He Was Laid Off, Posted on LinkedIn — Then Scammers Started Impersonating Real Recruiters to Target Him

The surge in recruiter‑impersonation scams reflects a broader shift in cybercrime toward social‑engineering on professional networks. By hijacking authentic LinkedIn profiles, fraudsters bypass many of the platform’s trust signals, embedding real‑world job descriptions and referencing actual resumes. This tactic, highlighted by recent Wall Street Journal reporting, leverages the credibility of established hiring managers while masking malicious intent behind personal email domains. As remote work expands and talent pipelines become increasingly digital, the attack surface for such deception grows exponentially.

For job seekers, especially those who publicly announce layoffs or display the #OpenToWork badge, the risk escalates dramatically. Scammers exploit the heightened vulnerability, sending polished outreach that promises senior positions at marquee firms like Blizzard Entertainment. The ultimate goal is data extraction—social security numbers, banking details—or extortion through bogus resume‑rewrite fees. Because the messages reference genuine openings and include verified LinkedIn links, many candidates overlook the tell‑tale mismatch in email addresses. Vigilance, such as cross‑checking corporate domains and contacting HR directly, is essential to avoid costly mistakes.
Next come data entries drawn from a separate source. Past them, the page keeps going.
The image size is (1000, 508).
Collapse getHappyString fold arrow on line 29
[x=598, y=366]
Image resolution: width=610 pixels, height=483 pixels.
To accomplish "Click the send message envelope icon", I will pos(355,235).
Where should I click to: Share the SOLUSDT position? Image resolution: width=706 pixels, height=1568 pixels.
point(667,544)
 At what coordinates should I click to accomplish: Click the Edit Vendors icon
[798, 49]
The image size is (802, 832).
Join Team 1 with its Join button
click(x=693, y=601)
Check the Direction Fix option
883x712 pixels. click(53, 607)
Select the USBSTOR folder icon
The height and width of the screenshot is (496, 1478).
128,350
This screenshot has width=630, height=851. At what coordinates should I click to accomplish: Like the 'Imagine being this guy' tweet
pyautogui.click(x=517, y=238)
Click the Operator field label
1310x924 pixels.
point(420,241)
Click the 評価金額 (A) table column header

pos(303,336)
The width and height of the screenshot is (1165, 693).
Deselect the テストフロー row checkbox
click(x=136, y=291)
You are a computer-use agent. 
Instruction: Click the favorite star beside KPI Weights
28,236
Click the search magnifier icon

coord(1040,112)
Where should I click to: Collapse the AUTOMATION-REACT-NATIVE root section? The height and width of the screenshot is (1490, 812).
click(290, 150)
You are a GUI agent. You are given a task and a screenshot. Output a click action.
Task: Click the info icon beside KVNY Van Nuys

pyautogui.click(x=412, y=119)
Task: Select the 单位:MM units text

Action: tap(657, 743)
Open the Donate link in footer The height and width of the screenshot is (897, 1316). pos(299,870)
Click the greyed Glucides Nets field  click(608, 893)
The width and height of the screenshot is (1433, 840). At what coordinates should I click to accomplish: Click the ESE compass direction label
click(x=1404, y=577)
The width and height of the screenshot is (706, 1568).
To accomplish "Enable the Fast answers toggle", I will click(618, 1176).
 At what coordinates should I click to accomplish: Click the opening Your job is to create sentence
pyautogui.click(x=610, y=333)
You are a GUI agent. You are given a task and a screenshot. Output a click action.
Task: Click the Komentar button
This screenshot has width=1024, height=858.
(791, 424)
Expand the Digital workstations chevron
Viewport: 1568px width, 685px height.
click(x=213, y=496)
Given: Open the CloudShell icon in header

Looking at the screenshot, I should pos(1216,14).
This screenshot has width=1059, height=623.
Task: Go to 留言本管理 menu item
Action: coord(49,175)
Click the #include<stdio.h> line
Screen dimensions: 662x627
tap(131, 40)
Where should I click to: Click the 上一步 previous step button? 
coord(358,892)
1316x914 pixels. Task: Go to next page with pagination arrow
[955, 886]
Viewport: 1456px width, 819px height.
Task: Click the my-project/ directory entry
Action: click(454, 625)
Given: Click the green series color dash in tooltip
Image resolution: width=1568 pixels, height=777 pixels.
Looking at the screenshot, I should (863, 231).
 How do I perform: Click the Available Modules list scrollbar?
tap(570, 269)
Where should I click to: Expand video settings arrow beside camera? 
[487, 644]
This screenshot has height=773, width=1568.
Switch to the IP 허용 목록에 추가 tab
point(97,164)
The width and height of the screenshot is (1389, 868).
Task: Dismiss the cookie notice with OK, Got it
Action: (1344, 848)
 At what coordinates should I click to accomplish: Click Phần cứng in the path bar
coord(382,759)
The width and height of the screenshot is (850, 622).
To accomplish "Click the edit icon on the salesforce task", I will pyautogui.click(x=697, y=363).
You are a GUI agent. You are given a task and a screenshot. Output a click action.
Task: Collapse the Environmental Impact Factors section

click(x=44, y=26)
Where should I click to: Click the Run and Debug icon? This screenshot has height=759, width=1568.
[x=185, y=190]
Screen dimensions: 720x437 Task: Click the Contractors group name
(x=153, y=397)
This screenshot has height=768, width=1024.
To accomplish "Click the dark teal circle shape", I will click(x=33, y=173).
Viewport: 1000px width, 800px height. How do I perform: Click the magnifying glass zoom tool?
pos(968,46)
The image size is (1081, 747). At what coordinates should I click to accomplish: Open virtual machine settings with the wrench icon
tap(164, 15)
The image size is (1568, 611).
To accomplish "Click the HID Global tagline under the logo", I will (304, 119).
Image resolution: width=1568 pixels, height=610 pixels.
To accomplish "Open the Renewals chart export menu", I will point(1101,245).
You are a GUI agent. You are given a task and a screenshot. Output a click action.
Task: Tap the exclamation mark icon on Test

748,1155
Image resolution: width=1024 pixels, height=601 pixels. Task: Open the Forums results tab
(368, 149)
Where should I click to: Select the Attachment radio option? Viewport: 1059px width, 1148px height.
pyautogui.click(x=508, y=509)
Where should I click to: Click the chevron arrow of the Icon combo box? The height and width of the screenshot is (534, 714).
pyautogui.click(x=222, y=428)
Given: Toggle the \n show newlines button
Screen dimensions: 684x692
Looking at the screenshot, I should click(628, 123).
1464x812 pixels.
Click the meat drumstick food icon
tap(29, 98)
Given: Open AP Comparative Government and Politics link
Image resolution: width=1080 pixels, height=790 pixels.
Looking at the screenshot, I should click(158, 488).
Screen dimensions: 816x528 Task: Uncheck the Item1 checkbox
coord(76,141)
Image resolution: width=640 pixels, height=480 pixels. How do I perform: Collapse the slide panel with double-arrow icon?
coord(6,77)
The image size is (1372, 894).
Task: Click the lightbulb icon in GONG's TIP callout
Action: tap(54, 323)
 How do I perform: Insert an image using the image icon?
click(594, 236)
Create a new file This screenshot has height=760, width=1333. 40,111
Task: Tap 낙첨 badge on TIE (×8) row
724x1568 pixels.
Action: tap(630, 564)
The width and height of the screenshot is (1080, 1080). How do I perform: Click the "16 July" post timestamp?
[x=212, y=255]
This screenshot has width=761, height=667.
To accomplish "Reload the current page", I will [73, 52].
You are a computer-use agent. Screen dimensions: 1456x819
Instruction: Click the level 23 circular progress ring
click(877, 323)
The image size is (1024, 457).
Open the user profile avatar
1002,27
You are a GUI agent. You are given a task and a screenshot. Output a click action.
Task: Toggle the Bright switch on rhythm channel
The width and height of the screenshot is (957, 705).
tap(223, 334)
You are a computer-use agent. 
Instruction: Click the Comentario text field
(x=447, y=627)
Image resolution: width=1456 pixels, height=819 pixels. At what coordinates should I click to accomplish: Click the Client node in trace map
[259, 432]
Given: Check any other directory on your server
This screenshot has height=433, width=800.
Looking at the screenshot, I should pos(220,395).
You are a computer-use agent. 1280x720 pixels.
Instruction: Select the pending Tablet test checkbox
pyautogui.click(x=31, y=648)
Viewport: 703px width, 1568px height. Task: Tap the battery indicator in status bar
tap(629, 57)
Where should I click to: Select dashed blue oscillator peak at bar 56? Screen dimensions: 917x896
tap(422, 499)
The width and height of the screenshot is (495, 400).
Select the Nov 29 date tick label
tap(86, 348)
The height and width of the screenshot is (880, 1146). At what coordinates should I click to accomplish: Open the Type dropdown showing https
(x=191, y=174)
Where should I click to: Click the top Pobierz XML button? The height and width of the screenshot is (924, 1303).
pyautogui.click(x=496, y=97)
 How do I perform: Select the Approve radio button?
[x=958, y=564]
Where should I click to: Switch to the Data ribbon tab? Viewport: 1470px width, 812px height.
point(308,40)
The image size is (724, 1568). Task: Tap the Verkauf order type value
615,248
The phenomenon also forces corporations and platforms to rethink security protocols. Employers can institute mandatory recruiter verification badges and educate their workforce on phishing indicators specific to recruitment communications. LinkedIn, meanwhile, must enhance its detection algorithms to flag cloned profiles and provide clearer warnings about non‑company email senders. As the line between legitimate networking and fraud blurs, a coordinated response—combining user awareness, technology safeguards, and swift incident reporting—will be critical to preserving trust in the digital hiring ecosystem.